Той весной я курсировала между Бостоном и Нью-Йорком, спорадически работая в художественной галерее Эдуарда Нахамкина. Менеджером галереи был Роман Каплан. Я называлась PR – public relations. У Нахамкина выставлялись русские художники-эмигранты, в том числе Шемякин, Целков, Неизвестный и Тюльпанов. В мои обязанности входило их пропагандировать, приглашать народ на вернисажи и приводить в галерею «богатых и знаменитых».
Своего жилья у меня в Нью-Йорке не было, и я останавливалась у Гены.
Недели за полторы до дня рождения Иосифа мы начали размышлять о подарке. Интеллектуальный Гена сказал, что поищет что-нибудь интересное у букинистов. Или подарит пластинки Гайдна и Перселла. Приземленная я склонялась к «чему-нибудь хозяйскому»: к посуде, кастрюле или постельному белью. Иосиф был на редкость непритязателен и равнодушен к домашнему комфорту. Вряд ли он сам ходил по магазинам и покупал себе что-нибудь утилитарное. Да и гости, скорее всего, постесняются дарить поэту домашнюю утварь.
Я остановилась на бокалах и рюмках – все же у него бывает народ, и этот народ пьет. Купила, красиво упаковала, перевязала алыми лентами. А Шмаков, рыская по букинистам, все еще не нашел достойного подарка. Но дня за три до юбилея Гена сообщил, что они с Леной Чернышовой присмотрели в антикварной лавке настольную лампу и собираются купить ее вскладчину: «Лампа – красавица, Жозефу понравится...»
– Откуда ты знаешь, что ему нужна лампа? – поинтересовалась я.
– Да он вчера звонил, приглашал... Я спросил, что подарить, и он сказал, хорошо бы настольную лампу.
– Слушай, а мне-то он не звонил.
– Откуда он знает, что ты в Нью-Йорке? Наверно, домой звонил, спроси у Витьки.
Оказалось, что и в Бостон Иосиф не звонил.
– Не бери дурного в голову, – сказал Шмаков, – Оська проявится, никуда не денется.
Наступил день рождения. Иосиф так и не проявился.
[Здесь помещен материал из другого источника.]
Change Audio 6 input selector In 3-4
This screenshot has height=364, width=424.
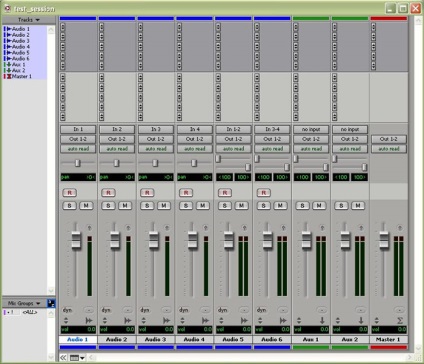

Существует английская поговорка: «Настоящий джентльмен никогда не обидит нечаянно». Значит, неприглашение на день рождения что-то означало; скорее всего, наказание за что-то. Но за что?
Я перебирала в уме свои возможные проступки. То ли я что-нибудь ляпнула, то ли, напротив, чем-нибудь не восхитилась. То ли на меня поступил «компромат» со стороны.
Не забудем, что накануне произошел скандал с альманахом «Часть речи», так что на работу в нахамкинскую галерею в день Осиного рождения я пришла в мрачнейшем настроении. Два часа бессмысленно перебирала бумажки. Но сердце не выдержало, и я набрала его номер. Бродский оказался дома.
– Привет, Жозеф. Как лучше тебя поздравить? Лично или телеграмму послать?
– Пошли меня лучше на х... – ответил поэт.
Меня как кипятком ошпарило. Я настолько остолбенела, что просто положила трубку на стол.
Шмакова не было дома. Я пнула коробку с бокалами ногой, приняла душ и рухнула на диван упиваться своим горем. И тут зазвонил телефон.
– Киса, прости меня... Я полный идиот и кретин...
Услышав его голос, я буквально захлебнулась от слез.
– Киса, мяу... не плачь... приходи и плюнь мне в рожу.
– Иосиф, что произошло? За что ты меня так?
– Считай, что я психопат. Не обращай внимания... Прошу тебя....
– Скажи мне, что случилось?
– Людка, потом разберемся, приходи, слышишь?
– Но, все-таки, в чем дело?
– Да понимаешь... Ты общаешься с Бобышевым... И все такое...
– Что за бред! При чем тут Бобышев?
– Ладно... Ни при чем. Прошу тебя, пожалуйста, вечером приходи...
Через час явился Шмаков с антикварной лампой. «Почему сидишь с распухшей рожей?» – ласково спросил он. Я изложила ситуацию. «Идти или не идти?»
Гена сказал, что «идти, двух мнений быть не может, иначе Жозефа замучает еврейский guilt» (чувство вины. – Л. Ш.).
– А между прочим, когда ты видела Бобышева последний раз? – спросил он.
И я вспомнила. Какое-то время тому назад в Бостон позвонил Иосиф и сказал, что в Америке Бобышев... Женился, приехал насовсем и сейчас находится в Нью-Йорке. Спросил, знаю ли я об этом?